Sometimes when the stack of things you have to do is so big it's hard to just take a moment and actually rest.  I'm not talking about relaxing or catching your breathe.  I'm talking about genuinely sitting back and just letting the presence of God refill you.  I feel like in this past week it's been so hard for me to do that.  Not just from the stress of Isaac getting laid off, to be honest I'm surprisingly not worried about that at all.  But more just overwhelmed with stuff going on with my family and my own emotions with what they are dealing with along with Nathan no longer being here.  I talked to my  older brother who had a really rough week, then I talked to my Dad who is really struggling with the fact that Nathan is truly gone and will not be coming back.  Then my Sister-in-law is going through some really hard times and I just wish there was something I could do for all of them....but I can't.  I have nothing.  All I can do is cry out to God.  But I just feel pressed down.  I had finally gotten the numbers of some of the counselors for me to go talk to but now with all of the stuff with loosing our insurance I don't even think its an option anymore.  So I kind of feel like I have all my own emotions I'm carrying, along with the struggles and burdens of everyone I love.  Part of it is the fact I'm an empathic person so I just suck in everyone's emotions if they open up to me, the other is the idea that my heart just so breaks for them.  I wish I could take away the pain.  I wish I could make it better.  But at the same time my own grief feels so crippling I want to just sit in the dark and cry.  I know things will get better.  I know that there is light at the end of the tunnel.  I just have to continue to press on.  Continue to move forward.  One day at a time.
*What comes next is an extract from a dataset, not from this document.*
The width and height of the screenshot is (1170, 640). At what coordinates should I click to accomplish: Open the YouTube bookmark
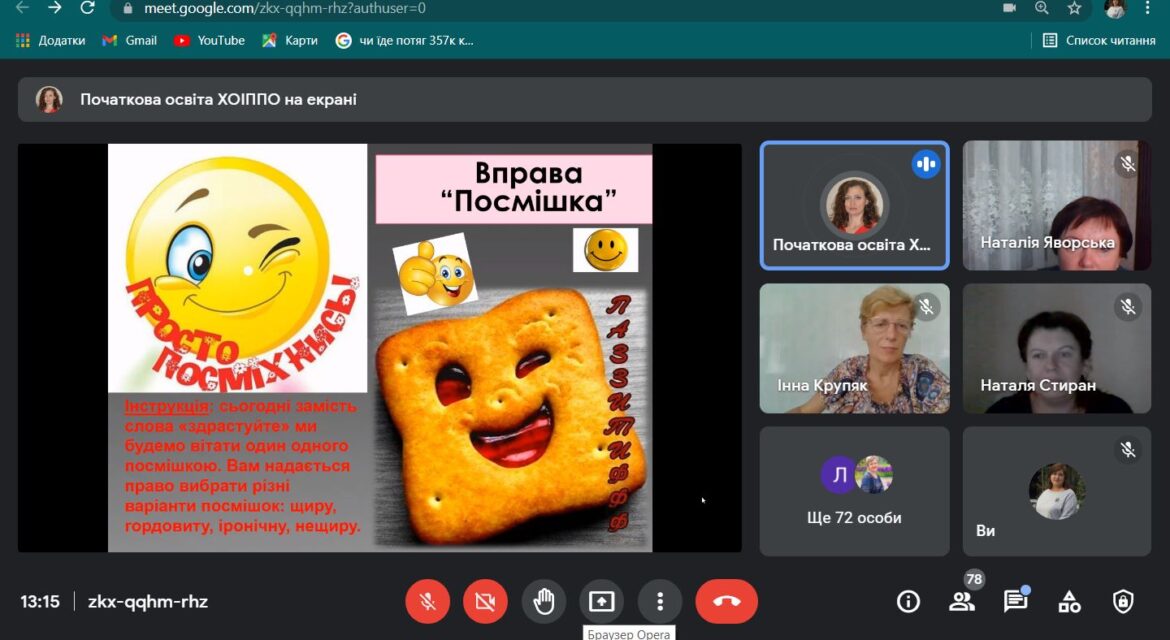210,40
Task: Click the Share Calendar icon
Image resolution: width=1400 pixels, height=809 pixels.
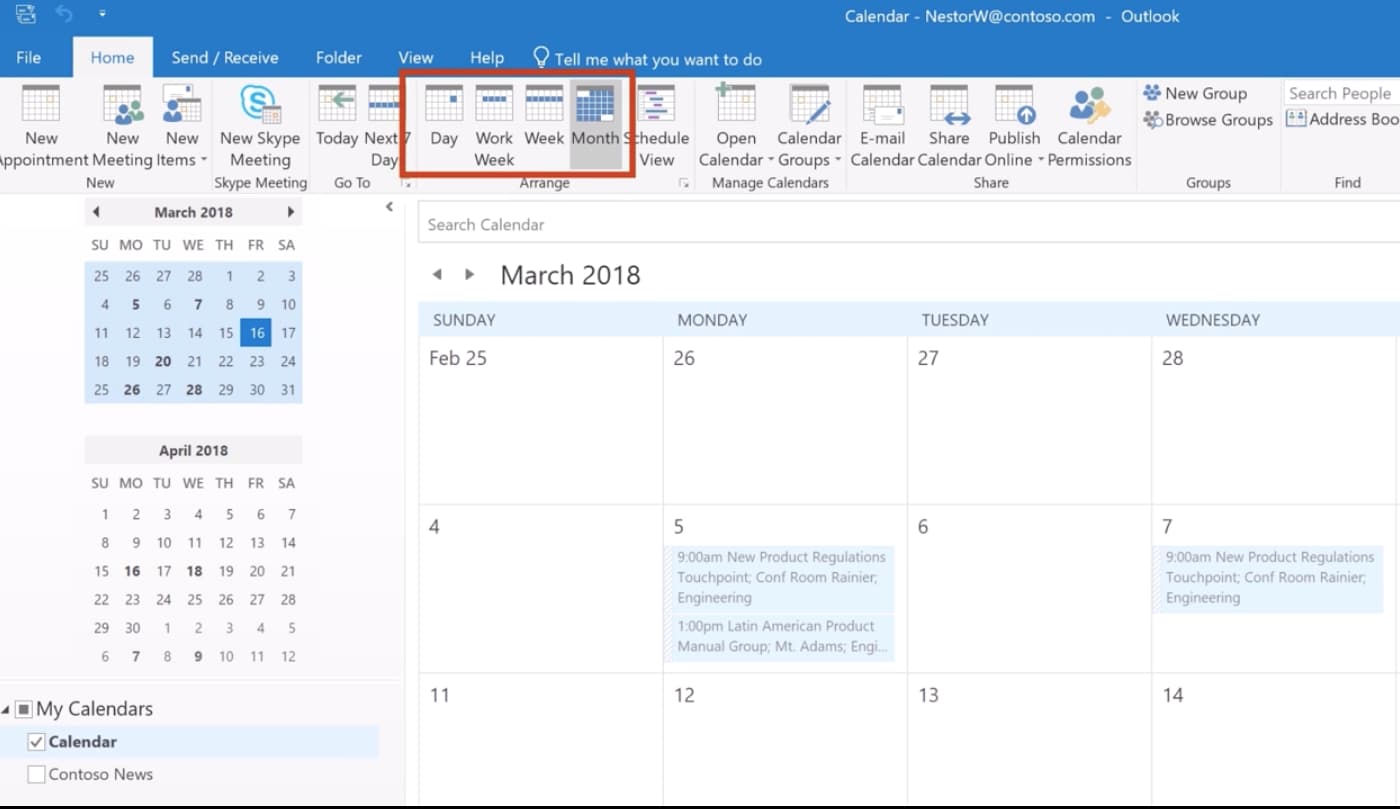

Isaac got all his unemployment stuff in the mail yesterday so thankfully we will get that stuff together pretty fast.  I got  my Wic application but my midwives have to fill that out and I don't have an appointment with them until 3/2/15 so that's on hold for a little bit.  Though I did email my midwives to find out if they could fill it out then send it to the office based on my last visit or if they need current proof of stuff.  So we will see.

Right now I'm just trying to really rest.  Take care of myself, Ezekiel and of course Isaac, though all he wants is to take care of us.  Easier said than done that's for sure but we will make it through I know. I'll be 22 weeks on Monday.  I feel like it is flying by so fast!